> _Goal of the exercise_
Only lines holding "agent" are wanted; copy each of them from the records below.

> _Material provided_
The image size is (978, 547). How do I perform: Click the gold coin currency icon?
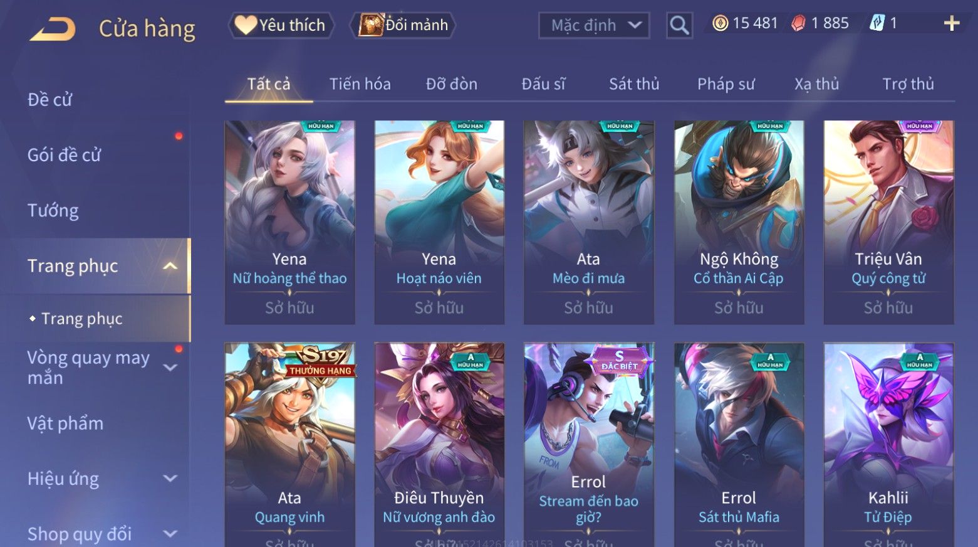pyautogui.click(x=720, y=24)
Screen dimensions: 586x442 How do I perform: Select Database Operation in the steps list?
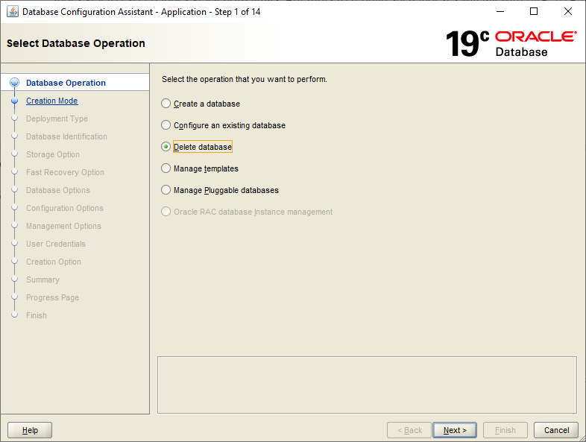click(x=66, y=83)
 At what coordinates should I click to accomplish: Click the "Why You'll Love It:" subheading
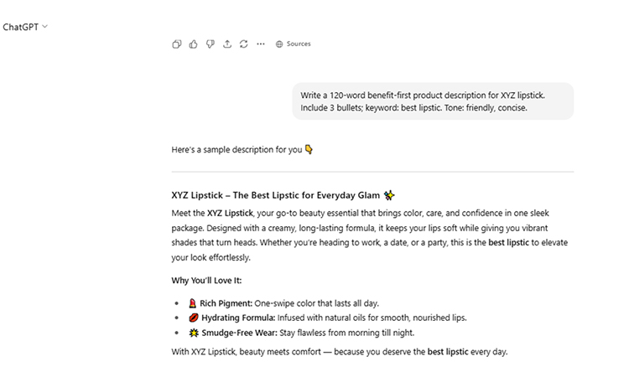click(206, 281)
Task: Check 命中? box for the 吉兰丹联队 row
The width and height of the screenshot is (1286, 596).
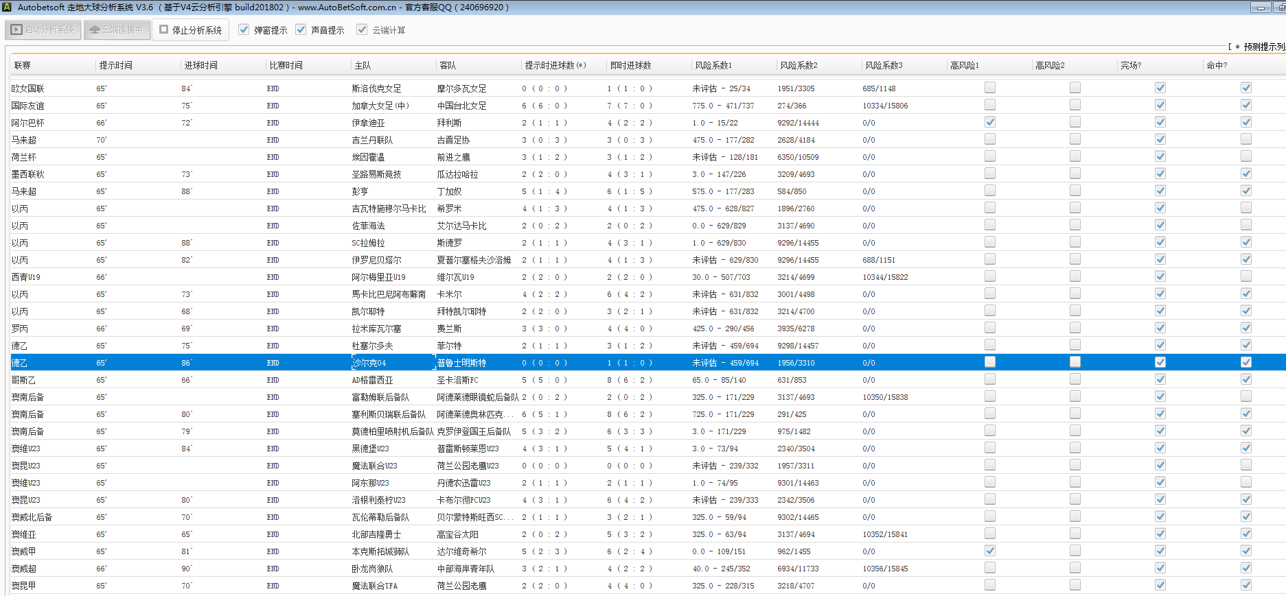Action: tap(1245, 139)

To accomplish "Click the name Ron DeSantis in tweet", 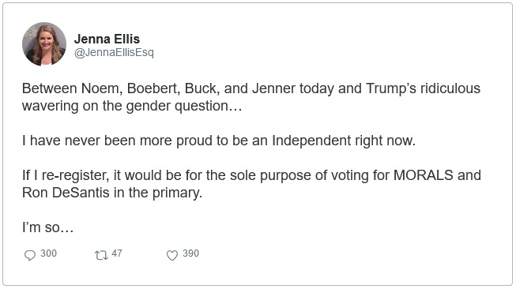I will (x=66, y=193).
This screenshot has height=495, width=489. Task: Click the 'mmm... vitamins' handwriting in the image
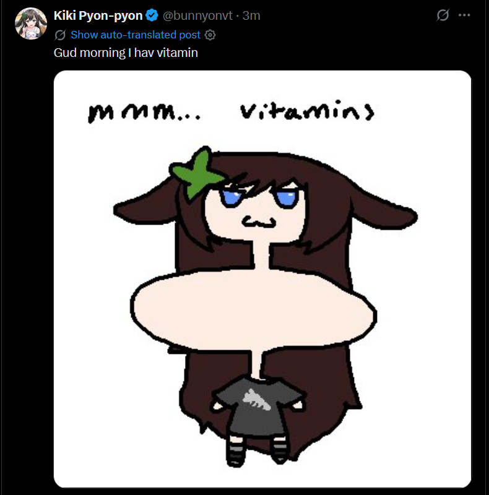pyautogui.click(x=231, y=111)
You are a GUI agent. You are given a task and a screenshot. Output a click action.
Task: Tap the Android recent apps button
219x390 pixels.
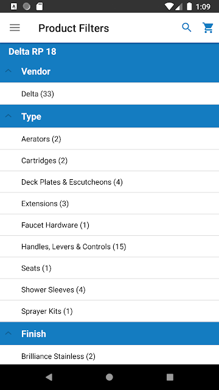click(170, 377)
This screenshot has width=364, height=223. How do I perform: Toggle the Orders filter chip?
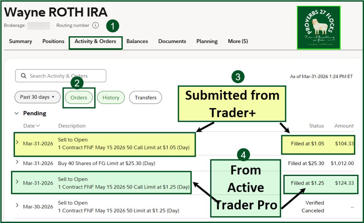click(x=79, y=97)
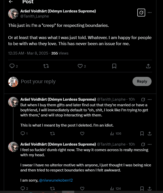Click the Grok icon on the main post

[141, 13]
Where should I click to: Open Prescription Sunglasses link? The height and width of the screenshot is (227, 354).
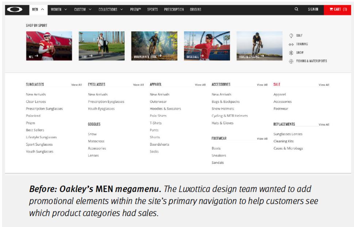pyautogui.click(x=44, y=109)
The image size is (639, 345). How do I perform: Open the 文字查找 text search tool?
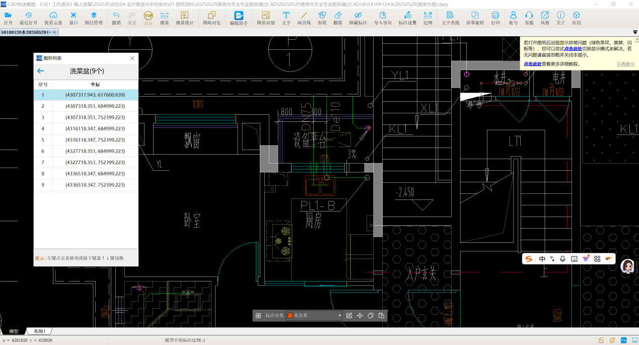[x=450, y=18]
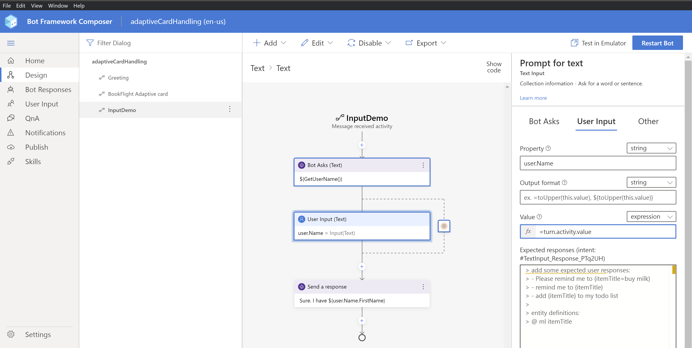Open the Value expression type dropdown

coord(651,216)
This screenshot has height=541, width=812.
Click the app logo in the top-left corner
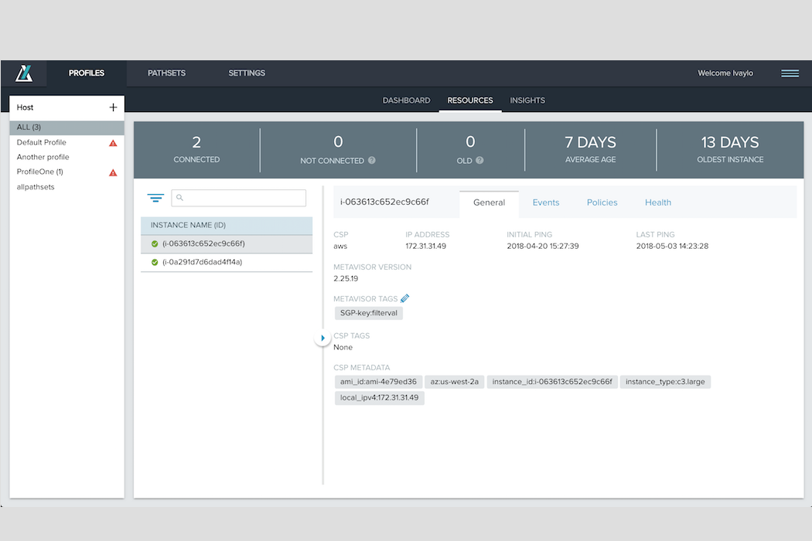point(24,73)
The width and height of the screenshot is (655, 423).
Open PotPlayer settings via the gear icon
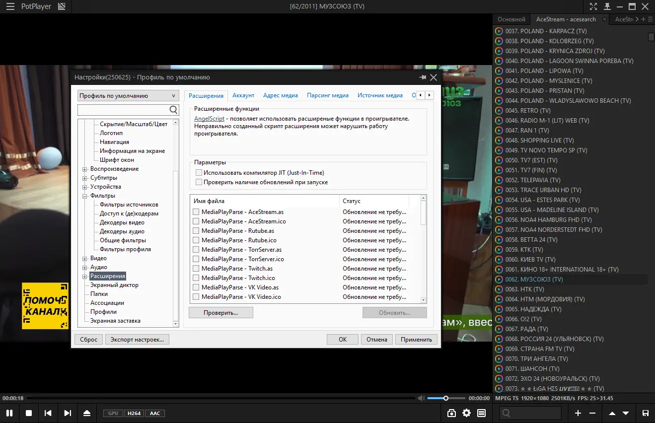tap(466, 413)
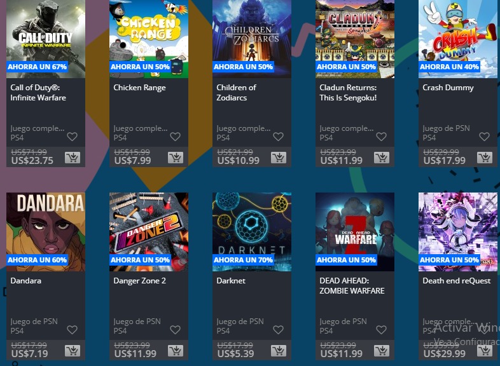Screen dimensions: 500x366
Task: Toggle wishlist heart for Chicken Range
Action: point(175,137)
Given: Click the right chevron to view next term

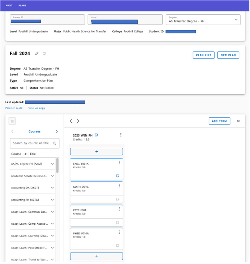Looking at the screenshot, I should (x=78, y=121).
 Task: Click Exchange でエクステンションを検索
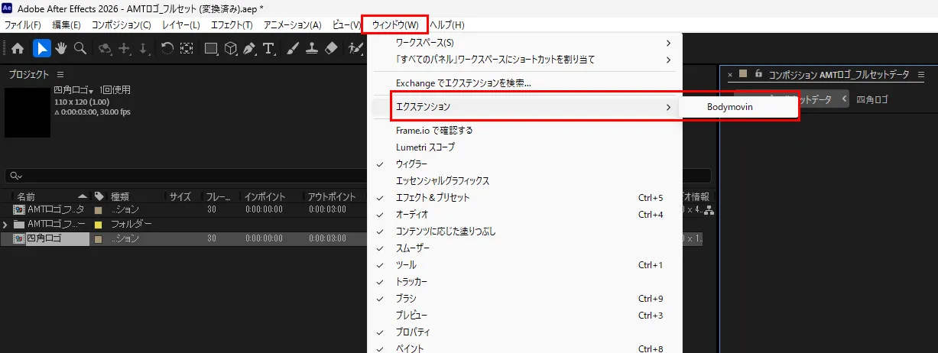coord(463,83)
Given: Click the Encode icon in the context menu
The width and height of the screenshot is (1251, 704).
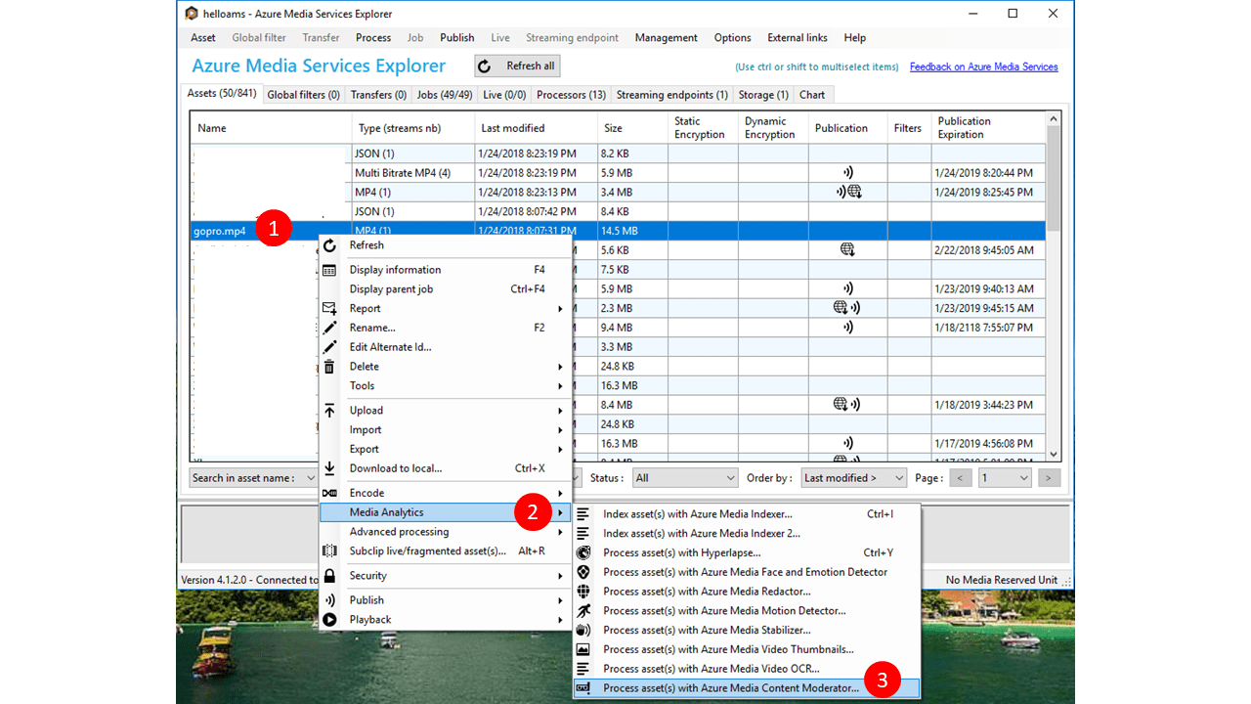Looking at the screenshot, I should pos(330,493).
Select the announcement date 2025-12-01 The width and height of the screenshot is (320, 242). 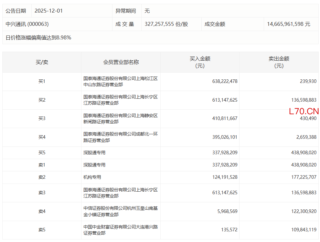[48, 11]
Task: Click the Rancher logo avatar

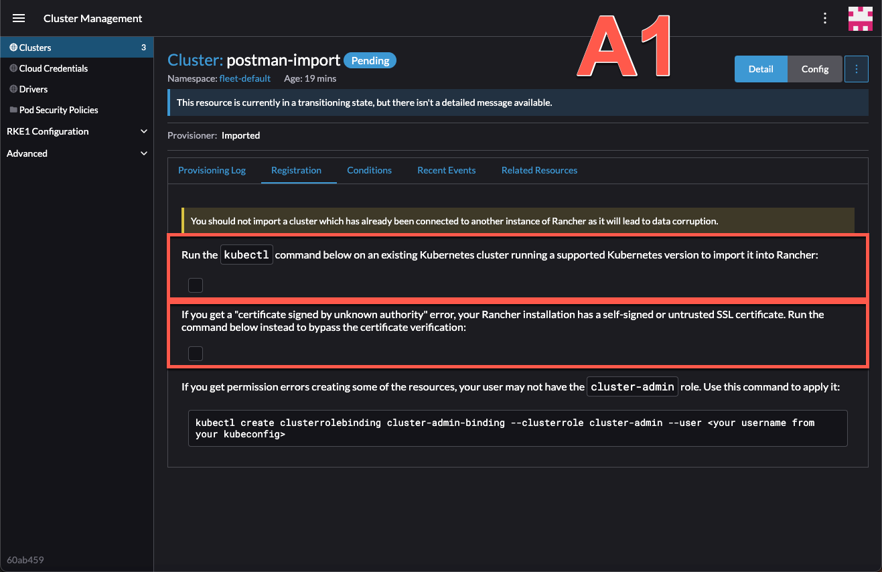Action: tap(861, 18)
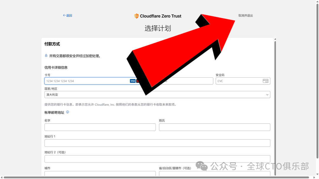Click the VISA card brand icon
The image size is (319, 179).
(x=133, y=81)
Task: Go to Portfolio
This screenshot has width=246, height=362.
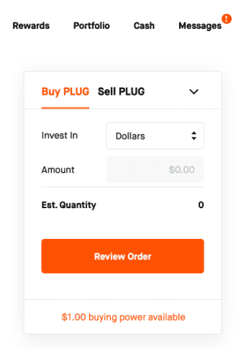Action: coord(91,26)
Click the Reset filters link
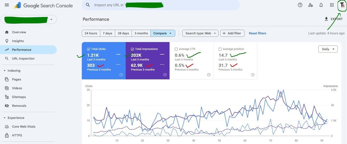Screen dimensions: 347x144 point(258,33)
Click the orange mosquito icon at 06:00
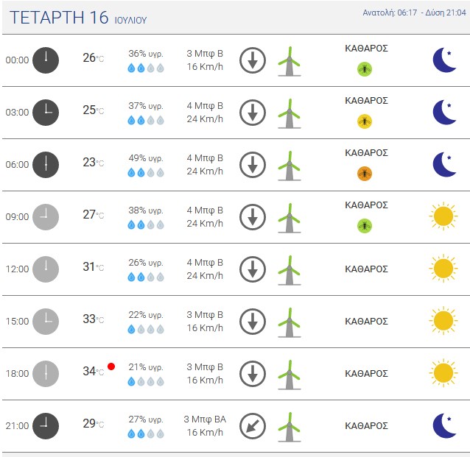This screenshot has width=470, height=457. point(365,174)
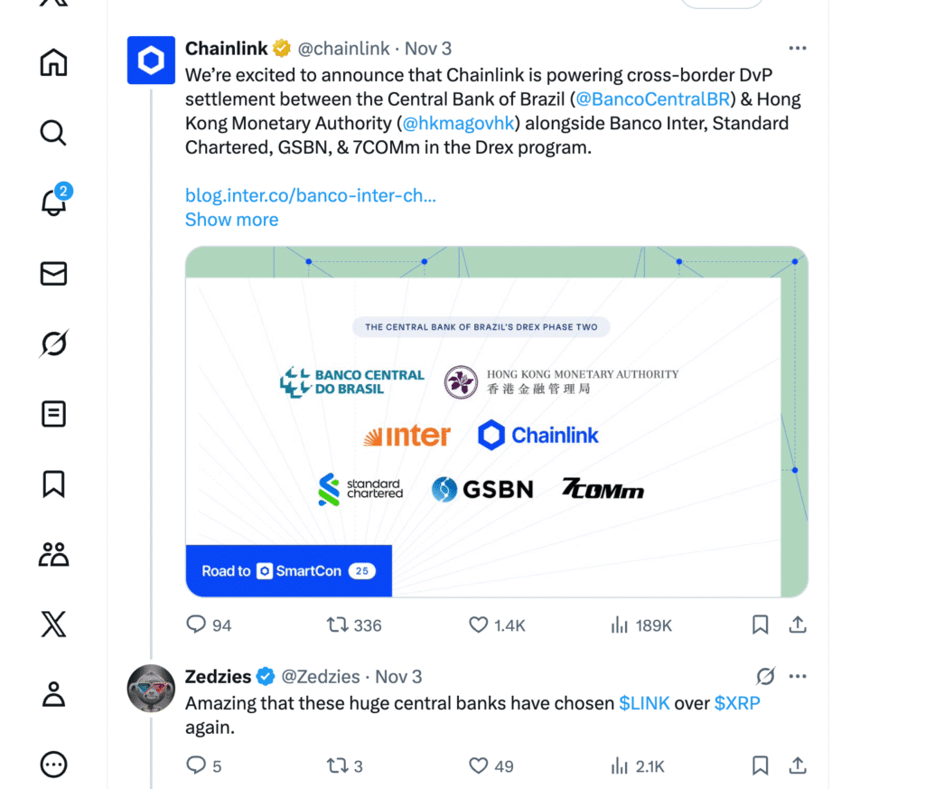Expand tweet text with Show more
925x789 pixels.
pos(231,220)
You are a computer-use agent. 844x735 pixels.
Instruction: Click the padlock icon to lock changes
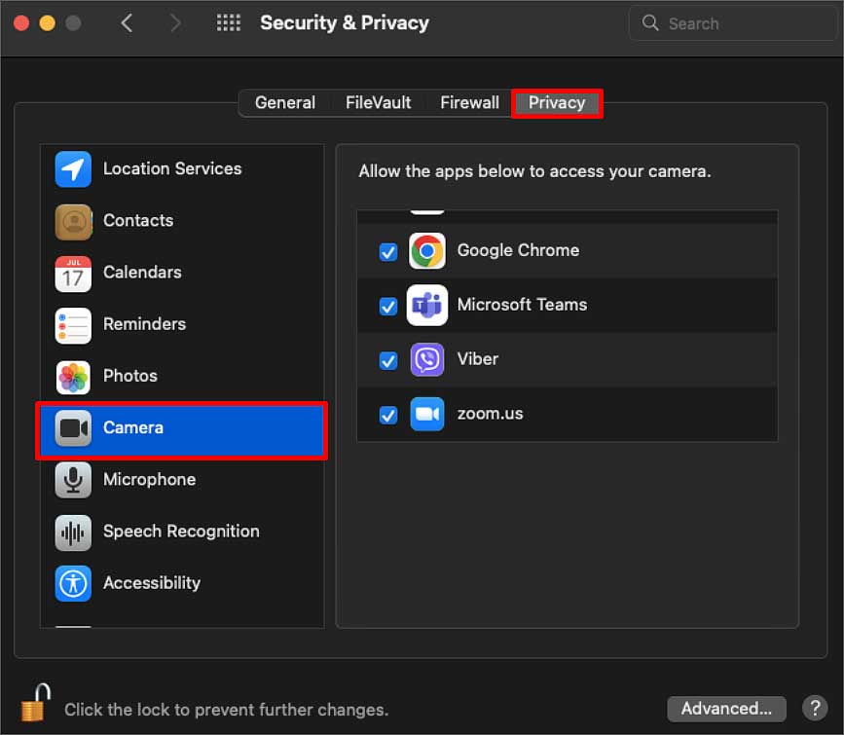point(35,703)
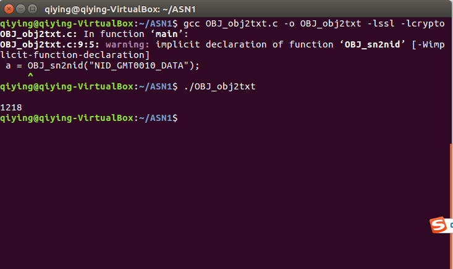
Task: Click the empty terminal area below prompt
Action: pyautogui.click(x=226, y=196)
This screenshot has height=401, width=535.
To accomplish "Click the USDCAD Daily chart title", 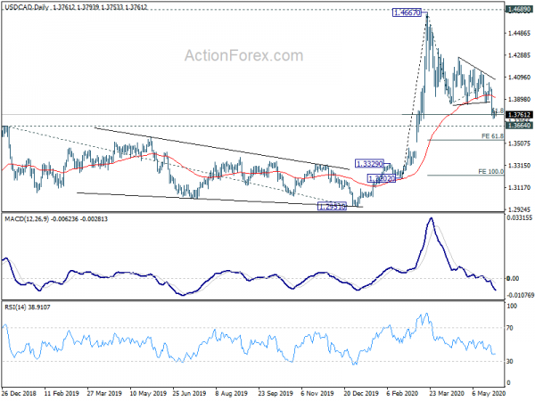I will click(27, 7).
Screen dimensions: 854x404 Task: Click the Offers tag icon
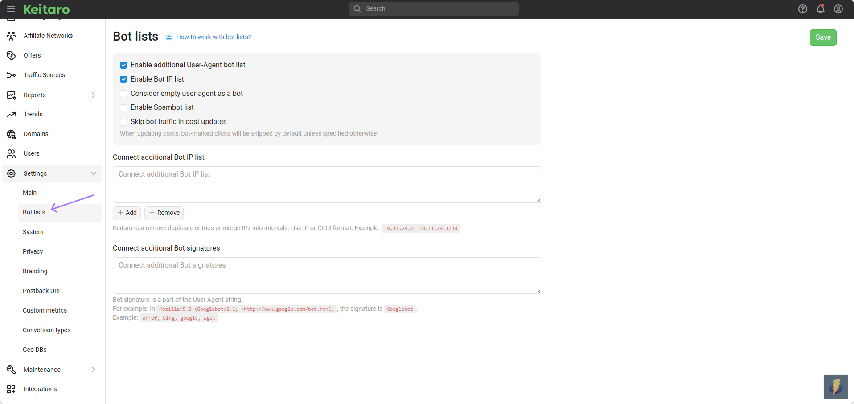pyautogui.click(x=12, y=55)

> _Reply to the task_
You are a GUI agent. You are given a task and a screenshot. Output a click action.
You are a computer-use agent. 844x735 pixels.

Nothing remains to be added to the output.